Count the lines below that carry the word "Contenidos". Answer with that number alone.

## [MATERIAL FOR THE TASK]
- - - -

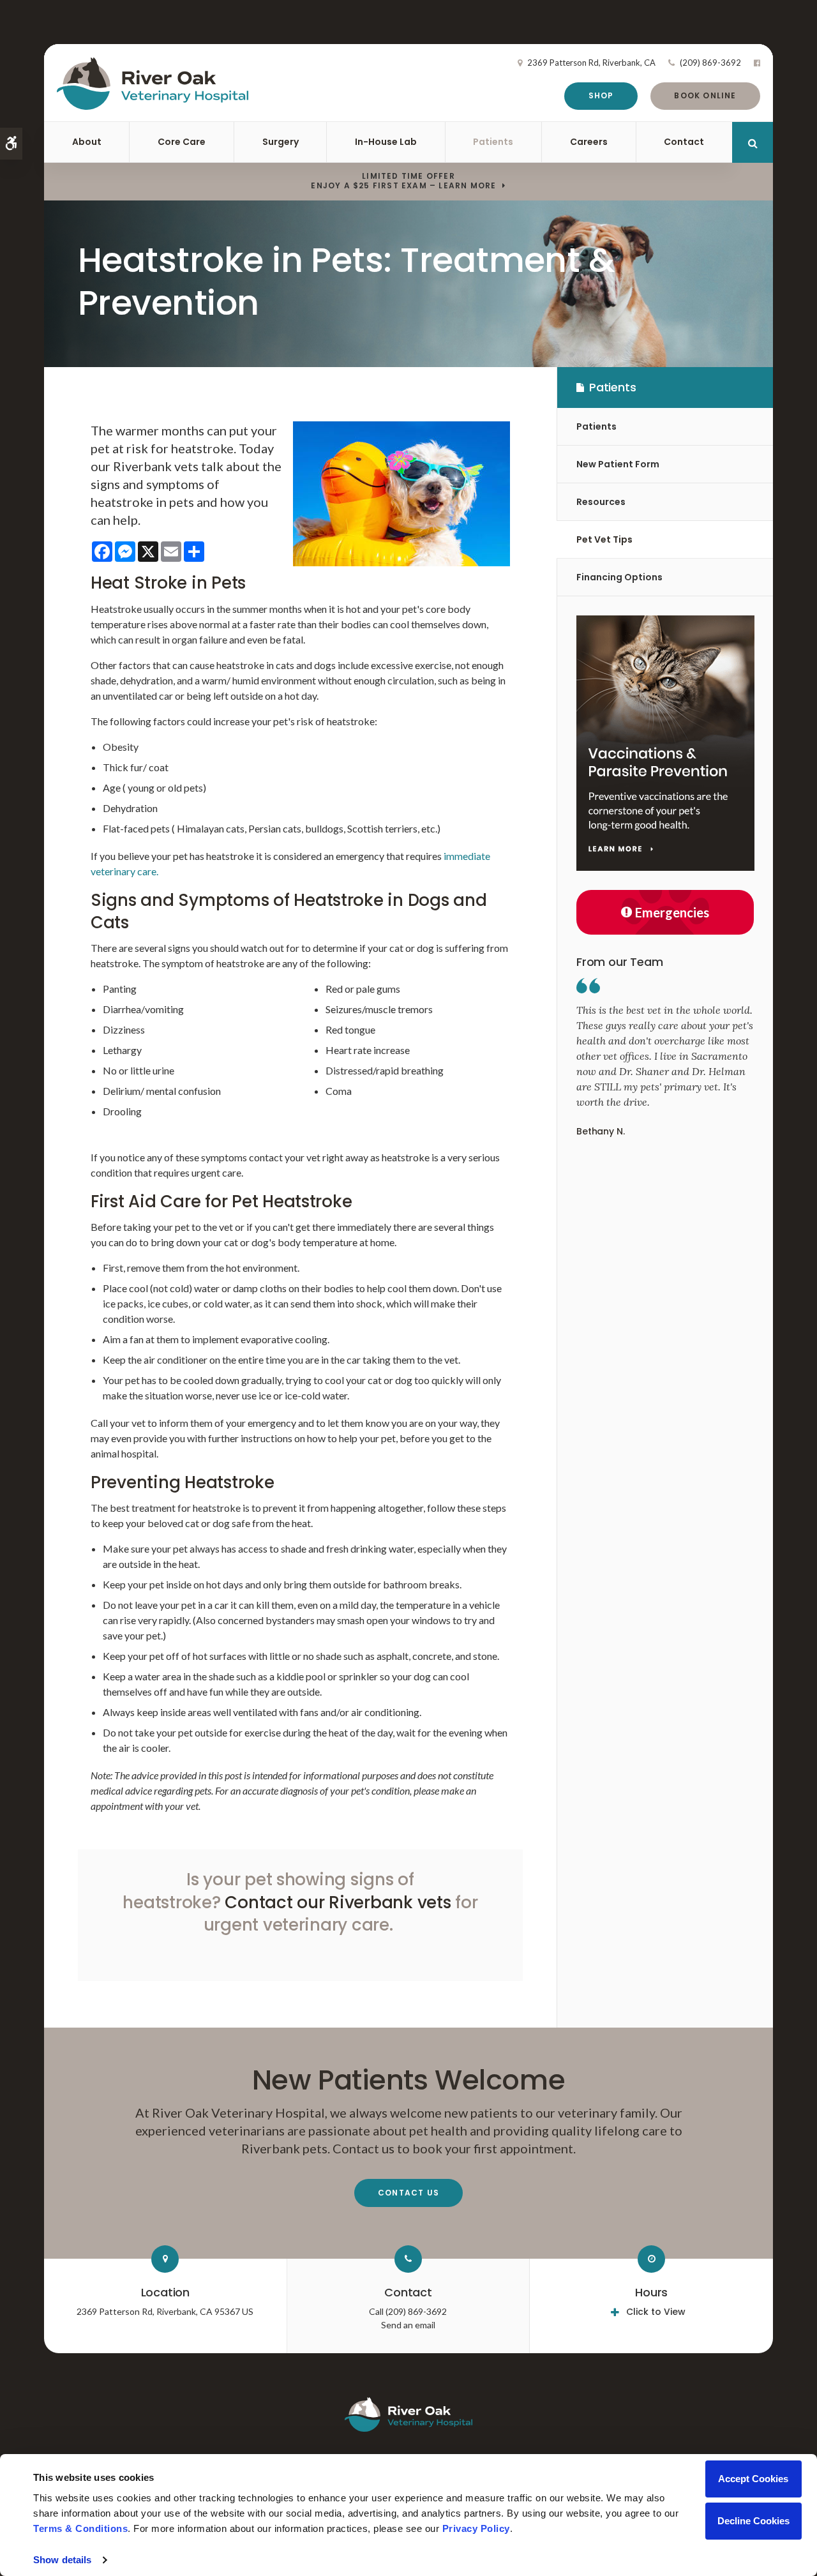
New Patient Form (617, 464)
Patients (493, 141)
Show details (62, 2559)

- - - -

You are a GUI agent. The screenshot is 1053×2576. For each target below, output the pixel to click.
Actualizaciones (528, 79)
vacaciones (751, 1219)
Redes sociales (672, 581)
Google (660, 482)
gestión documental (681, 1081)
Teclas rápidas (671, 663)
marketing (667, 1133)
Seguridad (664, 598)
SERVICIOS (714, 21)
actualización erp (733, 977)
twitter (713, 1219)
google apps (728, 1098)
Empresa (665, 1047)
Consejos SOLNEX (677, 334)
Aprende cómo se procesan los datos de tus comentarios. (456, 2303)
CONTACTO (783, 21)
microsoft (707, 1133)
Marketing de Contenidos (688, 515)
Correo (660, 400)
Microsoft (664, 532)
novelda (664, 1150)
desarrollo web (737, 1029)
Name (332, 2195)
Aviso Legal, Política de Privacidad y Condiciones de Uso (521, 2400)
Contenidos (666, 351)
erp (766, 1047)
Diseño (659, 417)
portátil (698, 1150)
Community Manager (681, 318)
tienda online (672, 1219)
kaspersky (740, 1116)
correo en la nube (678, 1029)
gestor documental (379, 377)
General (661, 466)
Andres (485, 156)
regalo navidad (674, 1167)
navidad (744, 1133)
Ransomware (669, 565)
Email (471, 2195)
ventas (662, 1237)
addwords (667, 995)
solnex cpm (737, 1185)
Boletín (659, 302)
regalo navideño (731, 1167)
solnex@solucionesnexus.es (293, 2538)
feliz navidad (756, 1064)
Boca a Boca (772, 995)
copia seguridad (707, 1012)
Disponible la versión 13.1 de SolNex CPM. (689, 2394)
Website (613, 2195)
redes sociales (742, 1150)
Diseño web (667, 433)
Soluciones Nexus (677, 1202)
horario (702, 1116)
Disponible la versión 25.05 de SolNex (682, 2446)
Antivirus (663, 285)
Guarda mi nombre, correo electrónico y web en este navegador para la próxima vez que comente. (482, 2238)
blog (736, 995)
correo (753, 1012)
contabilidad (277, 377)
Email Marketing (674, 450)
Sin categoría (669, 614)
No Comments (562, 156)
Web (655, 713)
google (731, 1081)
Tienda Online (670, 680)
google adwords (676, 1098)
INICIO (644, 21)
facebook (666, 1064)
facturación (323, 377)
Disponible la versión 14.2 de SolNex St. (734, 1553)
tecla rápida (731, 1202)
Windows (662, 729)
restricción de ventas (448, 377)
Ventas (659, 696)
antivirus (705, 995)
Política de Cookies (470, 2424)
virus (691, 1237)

- - - -

## [RESULT BELOW]
2